- [EXERCISE OBJECTIVE] No line before the one containing "Click the Class Name label" should appear; that line and all lines after it, through the end of the data, are to be set down exactly.

****

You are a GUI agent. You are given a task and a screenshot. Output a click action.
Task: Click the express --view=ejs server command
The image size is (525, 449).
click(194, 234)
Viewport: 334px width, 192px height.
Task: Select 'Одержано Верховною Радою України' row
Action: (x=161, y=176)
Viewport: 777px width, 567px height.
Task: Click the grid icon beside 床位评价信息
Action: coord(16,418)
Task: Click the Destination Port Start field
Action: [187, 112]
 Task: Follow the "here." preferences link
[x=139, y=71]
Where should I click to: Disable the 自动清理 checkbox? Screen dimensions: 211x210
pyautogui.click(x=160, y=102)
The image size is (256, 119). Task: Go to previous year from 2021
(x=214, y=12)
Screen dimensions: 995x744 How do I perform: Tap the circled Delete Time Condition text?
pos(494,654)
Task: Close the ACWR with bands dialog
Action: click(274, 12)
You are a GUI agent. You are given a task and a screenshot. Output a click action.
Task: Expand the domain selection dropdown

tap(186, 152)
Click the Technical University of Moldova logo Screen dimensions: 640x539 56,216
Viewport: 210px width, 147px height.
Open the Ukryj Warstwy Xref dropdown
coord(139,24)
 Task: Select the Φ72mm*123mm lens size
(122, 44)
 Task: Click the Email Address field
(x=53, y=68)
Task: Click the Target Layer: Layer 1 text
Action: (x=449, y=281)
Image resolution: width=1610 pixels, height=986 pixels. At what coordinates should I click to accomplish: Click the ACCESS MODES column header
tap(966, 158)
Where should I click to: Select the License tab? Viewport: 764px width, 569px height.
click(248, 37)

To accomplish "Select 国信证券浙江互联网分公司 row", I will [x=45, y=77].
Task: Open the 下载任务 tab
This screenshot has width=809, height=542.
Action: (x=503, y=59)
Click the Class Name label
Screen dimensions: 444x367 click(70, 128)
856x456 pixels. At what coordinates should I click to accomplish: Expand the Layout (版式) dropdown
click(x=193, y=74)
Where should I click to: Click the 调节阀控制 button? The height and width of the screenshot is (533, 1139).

****

- [ANSWER FOR THE TASK]
Click the Class Name label
Screen dimensions: 444x367 click(70, 128)
856x456 pixels. At what coordinates should I click to accomplish: Expand the Layout (版式) dropdown
click(x=193, y=74)
Where should I click to: Click the 调节阀控制 button? The height and width of the screenshot is (533, 1139).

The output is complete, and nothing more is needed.